###################################################
## MANAGED BY SALT in salt/files/nftables/asgard ##
###################################################
chain input_network_os-internal {
jump global_internal
# disabled 03/03/2024 - to remove
#ip6 saddr $net6_os-internal tcp dport { 22 } accept
#ip6 daddr @lan_ipv6 ip6 nexthdr icmpv6 accept
ip6 saddr @net6_os-internal ip6 daddr @self6_internal ip6 nexthdr icmpv6 accept
# acme -> chip PDNS API
#ip6 saddr @host6_acme ip6 daddr $chip tcp dport 444 accept
# acme -> internet for Let's Encrypt (acme-v02.api.letsencrypt.org doesn't seem to use a fixed address)

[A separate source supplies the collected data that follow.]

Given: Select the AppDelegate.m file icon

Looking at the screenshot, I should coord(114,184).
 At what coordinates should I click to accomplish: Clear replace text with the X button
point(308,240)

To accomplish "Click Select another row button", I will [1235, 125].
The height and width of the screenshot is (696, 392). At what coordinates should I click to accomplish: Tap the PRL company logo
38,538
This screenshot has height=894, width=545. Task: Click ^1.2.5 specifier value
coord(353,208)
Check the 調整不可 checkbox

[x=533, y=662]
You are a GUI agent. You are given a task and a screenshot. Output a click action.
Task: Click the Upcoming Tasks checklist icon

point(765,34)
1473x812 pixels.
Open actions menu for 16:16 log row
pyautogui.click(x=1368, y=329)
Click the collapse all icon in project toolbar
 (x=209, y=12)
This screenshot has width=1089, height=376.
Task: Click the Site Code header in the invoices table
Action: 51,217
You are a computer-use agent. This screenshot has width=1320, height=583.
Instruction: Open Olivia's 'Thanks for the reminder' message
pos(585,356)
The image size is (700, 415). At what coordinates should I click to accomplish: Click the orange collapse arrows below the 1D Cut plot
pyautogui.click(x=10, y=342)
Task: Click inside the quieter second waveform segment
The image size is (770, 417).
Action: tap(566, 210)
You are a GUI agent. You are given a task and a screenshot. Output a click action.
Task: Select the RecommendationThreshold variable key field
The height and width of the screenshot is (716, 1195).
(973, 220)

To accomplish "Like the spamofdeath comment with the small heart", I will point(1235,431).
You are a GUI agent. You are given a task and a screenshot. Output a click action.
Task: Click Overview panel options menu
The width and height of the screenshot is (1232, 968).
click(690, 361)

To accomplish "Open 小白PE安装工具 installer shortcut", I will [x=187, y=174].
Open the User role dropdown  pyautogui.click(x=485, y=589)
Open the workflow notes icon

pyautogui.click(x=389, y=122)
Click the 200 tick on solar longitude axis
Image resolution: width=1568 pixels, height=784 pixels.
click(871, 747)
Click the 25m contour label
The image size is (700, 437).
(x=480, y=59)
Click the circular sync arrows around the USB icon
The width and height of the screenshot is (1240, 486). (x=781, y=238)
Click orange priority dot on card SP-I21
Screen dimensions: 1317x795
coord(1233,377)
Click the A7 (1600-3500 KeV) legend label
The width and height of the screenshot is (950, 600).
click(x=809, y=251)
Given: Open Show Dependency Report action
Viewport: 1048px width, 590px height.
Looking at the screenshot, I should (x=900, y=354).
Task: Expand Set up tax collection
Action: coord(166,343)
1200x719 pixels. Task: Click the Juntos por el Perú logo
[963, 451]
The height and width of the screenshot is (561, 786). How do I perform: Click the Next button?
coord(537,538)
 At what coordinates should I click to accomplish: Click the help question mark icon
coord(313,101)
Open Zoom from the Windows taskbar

ip6 saddr @host6_acme tcp dport { http, https } accept
# acme -> { certificate deployment targets }
# ICMP/ping the pre-deployment connectivity check
ip6 saddr @host6_acme ip6 daddr $nat64_v6 icmpv6 type { echo-request, echo-reply } accept
ip6 saddr @host6_acme ip6 daddr $host6_stage3 icmpv6 type { echo-request, echo-reply } accept
ip6 saddr @host6_acme ip6 daddr @host6_atlas icmpv6 type { echo-request, echo-reply } accept
ip6 saddr @host6_acme ip6 daddr @host6_mx icmpv6 type { echo-request, echo-reply } accept
ip6 saddr @host6_acme ip6 daddr @host6_witch1 icmpv6 type { echo-request, echo-reply } accept
# SSH for the certificate synchronization using scp and for remote service reloads
ip6 saddr @host6_acme ip6 daddr $nat64_v6 tcp dport ssh accept
ip6 saddr @host6_acme ip6 daddr $host6_stage3 tcp dport ssh accept
ip6 saddr @host6_acme ip6 daddr @host6_atlas tcp dport ssh accept
ip6 saddr @host6_acme ip6 daddr @host6_mx tcp dport ssh accept
ip6 saddr @host6_acme ip6 daddr @host6_witch1 tcp dport ssh accept
# paste, mailman3, discourse -> atlas1 (HTTPS / why? in case of mailman3, it seems it's required for OpenID login, metrics for susepaste)
ip6 saddr { $host6_paste, $host6_mailman3, $host6_discourse, $host6_metrics } ip6 daddr $host6_atlas tcp dport https accept
# galera{1,2,3} -> downloadcontent (HTTP repositories) (could use @acl6_internet_downloadcontent instead)
ip6 saddr @host6_galera ip6 daddr @host6_downloadcontent tcp dport https accept
# gitlab-runner* -> registry.o.o (HTTPS)
ip6 saddr @host6_gitlab-runner ip6 daddr @cloud6_obs-login tcp dport https accept
# -> * (temp)
#ip6 saddr @host6_gitlab-runner tcp dport { http, https } accept
#ip6 saddr @host6_gitlab-runner icmpv6 type { echo-request, echo-reply } accept
# * -> GitHub (HTTP/HTTPS/SSH) (further restricted using client whitelisting through @acl4_internet_github in forward.conf)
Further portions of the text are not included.